DETROIT, Mich. — It's been more than three weeks since our state's remaining COVID-related restrictions were lifted, so we're exploring the hit small businesses have taken during the pandemic, what recovery is looking like now, and the road ahead.
For many metro Detroit small businesses, government aid during the pandemic has been a vital lifeline.
Espy Thomas, one of the owners of Sweet Potato Sensations, received one of the nearly 180,000 Paycheck Protection Program or PPP loans granted in Michigan by the U.S. Small Business Administration.
“The PPP was definitely helpful to help us with paying staff," Thomas told Action News. "To me it was a fairly simple process as long as all your paperwork was buttoned up.”
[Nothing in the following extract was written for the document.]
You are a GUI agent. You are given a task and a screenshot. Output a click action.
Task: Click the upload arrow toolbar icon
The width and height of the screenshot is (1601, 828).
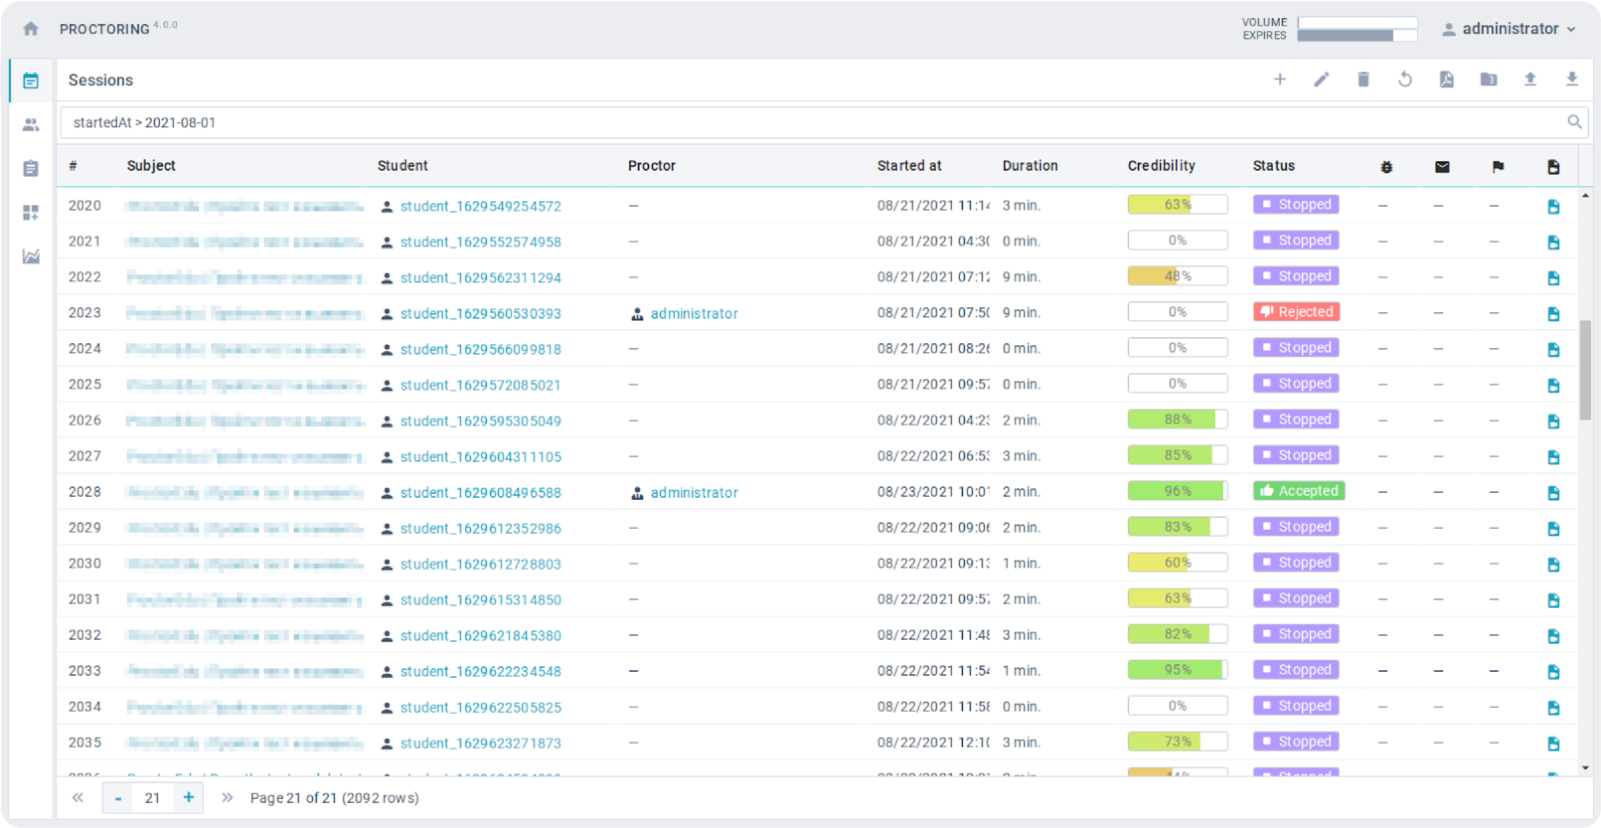coord(1530,80)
All told the program shelled out more than $8.4 billion in our state, with the average loan amount being around $42,000.
“The very first round and allocation of PPP dollars was bumpy for sure," said former Lt. Governor and current head of the Small Business Association of Michigan, Brian Calley.
91 percent of Michigan's Small Business Association members took advantage of PPP according to Calley, who overall sees the program as successful.
Where payroll wasn't a business' largest expense other federal programs sought to fill the gaps, like the Shuttered Venue Grant and the Restaurant Revitalization Fund; we saw locally a major hiccup with the latter, when funds ran out before all those approved could get their cash.
“To have that lifeline thrown to us was exciting. To find out it was going to be rescinded was devastating," Matt Buskard of Bobcat Bonnie's told Action News back in late June.
"Big businesses have continuity plans," said Prof. Bertie Greer, Associate Dean at Wayne State's Mike Illitch School of Business. "They have already put together some thoughts and done risk management," she said.
On top of generally having less cash on hand, makes smaller businesses are especially vulnerable during a period of uncertainty like a pandemic, Greer said.
“Just applying for all the grants and all the opportunities is a lot if you’re like a solopreneur doing things by yourself and you don’t have a lot of people to help," Thomas said. "It is a job for just like one person to kind of sit and look at what’s coming through the pipeline.”
The PPP Flexibility Act became law in June 2020 and was designed to expand PPP and make it easier for businesses to apply it. The legislation received bipartisan support in Washington including from several Michigan lawmakers.